CHEN GUANGCHENG: 2012

Blind dissident Chen Guangcheng escaped house arrest in his Shandong village and sought refuge at the U.S. embassy in Beijing. He left after six days, and subsequently was allowed to go to New York with his wife and two children.

MANUEL NORIEGA: 1989

Manuel Noriega, military governor of Panama, sought refuge at the Apostolic Nunciature — the Vatican’s embassy — after being overthrown by a U.S. invasion. Noriega surrendered 10 days later after being assured he would not face the death penalty in the United States.

FANG LIZHI: 1989

Fang Lizhi, a Chinese astrophysicist and pro-democracy activist, and his wife Li Shuxian entered the U.S. Embassy in Beijing after Chinese authorities cracked down on pro-democracy protests.
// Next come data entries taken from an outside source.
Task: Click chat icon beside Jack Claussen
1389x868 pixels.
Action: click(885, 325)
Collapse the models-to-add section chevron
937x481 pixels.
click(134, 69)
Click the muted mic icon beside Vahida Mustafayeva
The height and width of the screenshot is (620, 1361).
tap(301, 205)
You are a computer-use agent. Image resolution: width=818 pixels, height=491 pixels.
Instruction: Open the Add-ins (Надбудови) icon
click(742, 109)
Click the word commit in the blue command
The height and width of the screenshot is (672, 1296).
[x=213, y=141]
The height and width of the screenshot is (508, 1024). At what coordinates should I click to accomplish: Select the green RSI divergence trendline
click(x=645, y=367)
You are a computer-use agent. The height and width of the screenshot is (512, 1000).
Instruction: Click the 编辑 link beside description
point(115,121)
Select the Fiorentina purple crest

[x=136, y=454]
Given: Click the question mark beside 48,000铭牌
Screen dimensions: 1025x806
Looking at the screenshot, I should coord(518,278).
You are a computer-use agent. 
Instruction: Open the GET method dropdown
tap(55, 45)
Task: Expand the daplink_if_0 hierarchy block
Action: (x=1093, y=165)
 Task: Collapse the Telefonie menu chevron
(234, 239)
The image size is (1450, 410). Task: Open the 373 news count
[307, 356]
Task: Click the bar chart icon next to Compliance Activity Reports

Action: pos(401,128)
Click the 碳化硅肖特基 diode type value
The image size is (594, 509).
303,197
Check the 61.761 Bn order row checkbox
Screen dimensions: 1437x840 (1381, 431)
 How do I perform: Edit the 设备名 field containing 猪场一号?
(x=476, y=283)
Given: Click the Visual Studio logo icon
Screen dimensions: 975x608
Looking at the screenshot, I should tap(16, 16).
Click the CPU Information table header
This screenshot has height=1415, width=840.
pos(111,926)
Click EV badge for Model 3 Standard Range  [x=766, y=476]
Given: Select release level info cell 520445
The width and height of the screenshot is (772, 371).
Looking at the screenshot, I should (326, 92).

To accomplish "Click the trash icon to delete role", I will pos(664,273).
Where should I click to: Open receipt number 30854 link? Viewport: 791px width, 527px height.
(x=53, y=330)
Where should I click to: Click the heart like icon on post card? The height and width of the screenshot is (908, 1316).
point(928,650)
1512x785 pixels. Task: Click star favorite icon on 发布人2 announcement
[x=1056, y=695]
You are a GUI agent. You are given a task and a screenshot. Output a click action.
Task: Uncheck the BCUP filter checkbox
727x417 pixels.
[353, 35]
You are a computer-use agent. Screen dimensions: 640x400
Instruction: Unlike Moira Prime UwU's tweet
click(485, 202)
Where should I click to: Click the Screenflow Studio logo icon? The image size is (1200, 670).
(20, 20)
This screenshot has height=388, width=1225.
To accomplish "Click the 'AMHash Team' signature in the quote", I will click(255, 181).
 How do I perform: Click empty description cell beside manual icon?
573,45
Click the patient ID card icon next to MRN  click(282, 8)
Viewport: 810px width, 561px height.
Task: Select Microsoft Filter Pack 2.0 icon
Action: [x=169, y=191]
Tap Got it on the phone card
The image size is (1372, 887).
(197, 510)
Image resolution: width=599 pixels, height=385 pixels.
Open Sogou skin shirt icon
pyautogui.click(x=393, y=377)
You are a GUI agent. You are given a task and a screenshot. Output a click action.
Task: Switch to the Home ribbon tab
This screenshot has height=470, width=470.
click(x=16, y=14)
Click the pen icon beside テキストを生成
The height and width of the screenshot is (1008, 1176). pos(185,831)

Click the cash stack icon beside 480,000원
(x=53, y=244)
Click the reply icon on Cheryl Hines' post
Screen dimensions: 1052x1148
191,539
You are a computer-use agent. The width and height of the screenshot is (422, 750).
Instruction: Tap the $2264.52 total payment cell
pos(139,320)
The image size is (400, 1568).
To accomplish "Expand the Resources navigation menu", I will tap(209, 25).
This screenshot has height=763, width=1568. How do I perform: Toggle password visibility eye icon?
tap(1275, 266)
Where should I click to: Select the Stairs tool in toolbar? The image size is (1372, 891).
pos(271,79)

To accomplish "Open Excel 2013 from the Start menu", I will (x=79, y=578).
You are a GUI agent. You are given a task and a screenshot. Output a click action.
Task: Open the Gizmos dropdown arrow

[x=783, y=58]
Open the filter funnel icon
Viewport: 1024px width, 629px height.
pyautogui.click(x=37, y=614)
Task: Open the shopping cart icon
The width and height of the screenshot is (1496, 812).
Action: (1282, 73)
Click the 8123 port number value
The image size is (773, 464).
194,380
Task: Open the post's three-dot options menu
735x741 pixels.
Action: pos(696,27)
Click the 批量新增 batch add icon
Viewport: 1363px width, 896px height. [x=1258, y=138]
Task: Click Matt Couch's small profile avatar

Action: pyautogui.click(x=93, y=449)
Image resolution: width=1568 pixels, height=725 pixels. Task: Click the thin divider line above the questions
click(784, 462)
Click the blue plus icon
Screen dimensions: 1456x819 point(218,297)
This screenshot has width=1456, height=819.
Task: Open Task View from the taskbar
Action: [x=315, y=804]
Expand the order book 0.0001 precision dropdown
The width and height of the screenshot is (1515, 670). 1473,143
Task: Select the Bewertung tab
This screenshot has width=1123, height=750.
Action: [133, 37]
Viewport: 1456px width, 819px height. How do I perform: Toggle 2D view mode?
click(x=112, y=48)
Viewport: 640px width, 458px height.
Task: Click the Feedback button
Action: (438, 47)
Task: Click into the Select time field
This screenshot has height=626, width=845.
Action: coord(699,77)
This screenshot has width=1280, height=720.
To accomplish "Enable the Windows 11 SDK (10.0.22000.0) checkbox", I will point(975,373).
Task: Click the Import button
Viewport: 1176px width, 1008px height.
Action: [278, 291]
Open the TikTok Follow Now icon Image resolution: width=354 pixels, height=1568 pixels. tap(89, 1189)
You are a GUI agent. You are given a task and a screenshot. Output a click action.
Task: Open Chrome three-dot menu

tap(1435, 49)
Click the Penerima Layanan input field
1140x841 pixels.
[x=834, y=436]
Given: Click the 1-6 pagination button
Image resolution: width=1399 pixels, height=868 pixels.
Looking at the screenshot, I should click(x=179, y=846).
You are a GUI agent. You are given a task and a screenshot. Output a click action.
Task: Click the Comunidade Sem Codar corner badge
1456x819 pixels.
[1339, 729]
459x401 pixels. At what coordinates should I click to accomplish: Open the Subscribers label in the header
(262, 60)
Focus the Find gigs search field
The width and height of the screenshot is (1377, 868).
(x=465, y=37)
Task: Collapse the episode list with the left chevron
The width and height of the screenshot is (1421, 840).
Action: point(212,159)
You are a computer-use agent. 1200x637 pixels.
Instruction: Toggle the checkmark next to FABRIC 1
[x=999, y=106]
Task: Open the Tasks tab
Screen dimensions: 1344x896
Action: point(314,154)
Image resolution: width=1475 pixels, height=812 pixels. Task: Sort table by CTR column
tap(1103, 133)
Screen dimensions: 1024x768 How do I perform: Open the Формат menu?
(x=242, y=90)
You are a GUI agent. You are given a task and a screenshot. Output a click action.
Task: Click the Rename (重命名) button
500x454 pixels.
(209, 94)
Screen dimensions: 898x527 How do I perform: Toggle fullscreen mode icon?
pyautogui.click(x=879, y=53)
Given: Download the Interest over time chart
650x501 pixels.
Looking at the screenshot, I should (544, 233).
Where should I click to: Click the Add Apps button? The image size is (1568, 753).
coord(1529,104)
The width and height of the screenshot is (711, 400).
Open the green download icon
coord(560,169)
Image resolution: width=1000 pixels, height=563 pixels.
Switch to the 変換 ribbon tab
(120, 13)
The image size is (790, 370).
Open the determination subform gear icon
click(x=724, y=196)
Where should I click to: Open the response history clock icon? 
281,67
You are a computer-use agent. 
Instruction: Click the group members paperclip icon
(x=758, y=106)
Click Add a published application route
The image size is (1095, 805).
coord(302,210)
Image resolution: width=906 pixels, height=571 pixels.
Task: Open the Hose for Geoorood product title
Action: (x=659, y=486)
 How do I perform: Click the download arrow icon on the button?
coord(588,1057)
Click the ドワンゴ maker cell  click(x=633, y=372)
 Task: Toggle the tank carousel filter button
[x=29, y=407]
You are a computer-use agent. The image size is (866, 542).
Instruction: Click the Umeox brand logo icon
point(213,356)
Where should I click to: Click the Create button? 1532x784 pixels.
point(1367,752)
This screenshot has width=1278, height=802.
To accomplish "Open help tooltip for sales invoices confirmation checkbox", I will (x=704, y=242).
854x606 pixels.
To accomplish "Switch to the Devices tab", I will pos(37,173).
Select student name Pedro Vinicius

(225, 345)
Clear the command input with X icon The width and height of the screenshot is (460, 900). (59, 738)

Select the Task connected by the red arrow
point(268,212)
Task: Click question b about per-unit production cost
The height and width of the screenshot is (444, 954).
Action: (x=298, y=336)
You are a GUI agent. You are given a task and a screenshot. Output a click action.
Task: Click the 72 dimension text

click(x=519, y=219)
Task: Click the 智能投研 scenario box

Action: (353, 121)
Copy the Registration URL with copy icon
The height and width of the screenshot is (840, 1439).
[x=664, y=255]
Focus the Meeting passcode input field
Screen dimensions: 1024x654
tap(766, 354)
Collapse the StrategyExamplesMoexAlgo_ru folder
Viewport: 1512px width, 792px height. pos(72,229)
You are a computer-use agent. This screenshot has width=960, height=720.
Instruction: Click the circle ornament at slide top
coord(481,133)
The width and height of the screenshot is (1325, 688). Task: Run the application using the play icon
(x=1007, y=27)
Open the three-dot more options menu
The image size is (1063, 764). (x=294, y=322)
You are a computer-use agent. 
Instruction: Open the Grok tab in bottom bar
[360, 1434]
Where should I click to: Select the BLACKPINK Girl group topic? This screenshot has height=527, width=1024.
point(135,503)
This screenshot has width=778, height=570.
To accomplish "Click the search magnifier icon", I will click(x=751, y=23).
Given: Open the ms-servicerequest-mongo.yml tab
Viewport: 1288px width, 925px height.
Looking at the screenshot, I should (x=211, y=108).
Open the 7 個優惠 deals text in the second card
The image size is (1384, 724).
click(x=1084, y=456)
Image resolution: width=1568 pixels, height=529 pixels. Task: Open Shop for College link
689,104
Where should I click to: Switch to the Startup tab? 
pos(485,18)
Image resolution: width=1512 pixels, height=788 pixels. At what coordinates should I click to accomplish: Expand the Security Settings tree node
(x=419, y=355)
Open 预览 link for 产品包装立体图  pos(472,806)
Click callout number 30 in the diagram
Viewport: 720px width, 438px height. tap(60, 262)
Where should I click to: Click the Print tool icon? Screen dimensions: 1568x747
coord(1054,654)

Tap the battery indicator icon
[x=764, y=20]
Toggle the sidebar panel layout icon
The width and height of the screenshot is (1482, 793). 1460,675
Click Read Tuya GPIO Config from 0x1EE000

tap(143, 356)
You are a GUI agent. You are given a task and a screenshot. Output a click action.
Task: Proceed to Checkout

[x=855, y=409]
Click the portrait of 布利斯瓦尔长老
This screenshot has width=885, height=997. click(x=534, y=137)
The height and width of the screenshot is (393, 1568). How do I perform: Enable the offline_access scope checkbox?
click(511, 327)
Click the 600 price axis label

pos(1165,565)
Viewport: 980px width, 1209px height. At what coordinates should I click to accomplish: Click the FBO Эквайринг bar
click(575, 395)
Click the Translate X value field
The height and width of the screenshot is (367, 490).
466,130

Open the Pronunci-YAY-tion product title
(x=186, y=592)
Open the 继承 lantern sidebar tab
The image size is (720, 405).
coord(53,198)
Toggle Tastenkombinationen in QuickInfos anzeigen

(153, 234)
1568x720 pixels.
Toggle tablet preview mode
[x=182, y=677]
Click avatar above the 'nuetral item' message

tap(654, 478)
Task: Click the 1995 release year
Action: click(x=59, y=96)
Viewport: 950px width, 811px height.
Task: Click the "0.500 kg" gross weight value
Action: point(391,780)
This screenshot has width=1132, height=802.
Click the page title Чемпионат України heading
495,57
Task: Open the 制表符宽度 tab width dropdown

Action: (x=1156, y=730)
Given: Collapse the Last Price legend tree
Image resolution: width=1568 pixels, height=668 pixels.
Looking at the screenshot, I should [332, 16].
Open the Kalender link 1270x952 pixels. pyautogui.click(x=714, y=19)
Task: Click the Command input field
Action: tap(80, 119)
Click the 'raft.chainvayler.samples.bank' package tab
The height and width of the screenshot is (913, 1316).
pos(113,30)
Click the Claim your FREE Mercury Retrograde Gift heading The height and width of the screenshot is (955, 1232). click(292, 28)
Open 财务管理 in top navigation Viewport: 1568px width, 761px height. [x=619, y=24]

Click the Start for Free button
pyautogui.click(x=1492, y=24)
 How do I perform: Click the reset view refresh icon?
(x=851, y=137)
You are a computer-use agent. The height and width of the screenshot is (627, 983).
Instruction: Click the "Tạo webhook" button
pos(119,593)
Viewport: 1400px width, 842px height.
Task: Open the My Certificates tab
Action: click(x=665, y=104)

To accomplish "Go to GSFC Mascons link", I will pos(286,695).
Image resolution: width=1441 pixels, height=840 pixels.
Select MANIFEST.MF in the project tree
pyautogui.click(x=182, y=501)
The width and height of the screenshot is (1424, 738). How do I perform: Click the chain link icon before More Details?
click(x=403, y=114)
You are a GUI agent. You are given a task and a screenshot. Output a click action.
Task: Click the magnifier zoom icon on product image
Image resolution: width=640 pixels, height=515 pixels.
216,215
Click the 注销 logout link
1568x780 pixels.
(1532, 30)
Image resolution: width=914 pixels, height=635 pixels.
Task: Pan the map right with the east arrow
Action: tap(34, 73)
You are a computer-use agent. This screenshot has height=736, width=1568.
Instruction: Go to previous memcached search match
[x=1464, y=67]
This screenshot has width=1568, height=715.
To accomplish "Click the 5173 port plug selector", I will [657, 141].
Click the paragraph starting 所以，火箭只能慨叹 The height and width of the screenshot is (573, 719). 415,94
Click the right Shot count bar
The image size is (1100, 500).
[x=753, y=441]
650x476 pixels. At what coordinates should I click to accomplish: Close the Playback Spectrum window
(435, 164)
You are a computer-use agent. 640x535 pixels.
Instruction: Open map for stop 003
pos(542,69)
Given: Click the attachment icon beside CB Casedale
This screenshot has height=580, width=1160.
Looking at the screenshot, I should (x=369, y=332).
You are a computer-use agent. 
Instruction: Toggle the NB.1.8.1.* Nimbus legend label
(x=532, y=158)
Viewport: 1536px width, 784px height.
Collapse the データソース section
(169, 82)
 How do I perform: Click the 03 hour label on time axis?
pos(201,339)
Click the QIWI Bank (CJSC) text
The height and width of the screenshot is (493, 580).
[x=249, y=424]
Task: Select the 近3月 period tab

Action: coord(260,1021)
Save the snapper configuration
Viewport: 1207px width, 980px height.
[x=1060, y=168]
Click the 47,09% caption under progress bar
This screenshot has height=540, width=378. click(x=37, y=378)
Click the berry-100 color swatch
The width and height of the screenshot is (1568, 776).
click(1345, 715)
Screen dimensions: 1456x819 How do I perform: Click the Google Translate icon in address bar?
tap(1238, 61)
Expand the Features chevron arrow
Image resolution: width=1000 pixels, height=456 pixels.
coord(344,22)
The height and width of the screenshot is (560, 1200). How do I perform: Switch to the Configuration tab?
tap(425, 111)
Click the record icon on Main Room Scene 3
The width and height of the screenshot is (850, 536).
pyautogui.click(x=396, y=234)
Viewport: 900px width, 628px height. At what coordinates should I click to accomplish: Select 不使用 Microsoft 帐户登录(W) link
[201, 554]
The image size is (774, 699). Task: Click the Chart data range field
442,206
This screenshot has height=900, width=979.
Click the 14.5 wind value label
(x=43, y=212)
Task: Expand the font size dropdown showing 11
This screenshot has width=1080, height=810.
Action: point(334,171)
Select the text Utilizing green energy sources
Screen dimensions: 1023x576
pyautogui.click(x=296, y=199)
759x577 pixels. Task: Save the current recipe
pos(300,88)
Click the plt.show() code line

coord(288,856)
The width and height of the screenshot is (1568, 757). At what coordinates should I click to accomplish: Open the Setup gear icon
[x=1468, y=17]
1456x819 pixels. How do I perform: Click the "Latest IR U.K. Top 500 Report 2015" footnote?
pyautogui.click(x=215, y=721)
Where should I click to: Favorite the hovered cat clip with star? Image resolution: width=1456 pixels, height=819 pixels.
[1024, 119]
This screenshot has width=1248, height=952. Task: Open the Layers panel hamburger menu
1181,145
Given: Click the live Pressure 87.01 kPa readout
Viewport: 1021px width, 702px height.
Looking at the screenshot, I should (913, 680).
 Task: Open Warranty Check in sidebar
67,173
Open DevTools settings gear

They lived in the embassy for 13 months before being allowed to go to the United States.

EDWARD LEE HOWARD: 1986

Edward Lee Howard, a former CIA agent, fled to Helsinki where he went to the Soviet Embassy and was granted asylum. Howard had been identified as a KGB agent by Soviet defector Vitaly Yurchenko, who later defected back to the Soviet Union as was awarded a medal.

CUBANS IN HAVANA: 1980

Six Cubans crashed a bus through the Peruvian Embassy gates in Havana on April 1, 1980. After Peru refused to turn the asylum-seekers over to the Cuban government, Fidel Castro ordered all security guards removed from the embassy. More than 10,000 Cubans then jammed the Peruvian embassy grounds demanding asylum. Castro then opened the port of Mariel and 125,000 Cubans left the country in a chaotic exodus by boats.

SVETLANA STALIN: 1966

Svetlana Stalin, daughter of Soviet dictator Joseph Stalin, went to the U.S. Embassy in New Delhi while she was in India returning the ashes of her husband. She returned to the Soviet Union in 1984, saying she wanted to reunite with her family. Her Soviet citizenship was restored but she left a year later to go back to the U.S. following a family feud.

CARDINAL JOZSEF MINDSZENTY: 1956

During Hungary’s Communist regime, Roman Catholic Cardinal Jozsef Mindszenty lived in the U.S. Embassy in Budapest from 1956 until 1971, when he was allowed to leave for Vienna.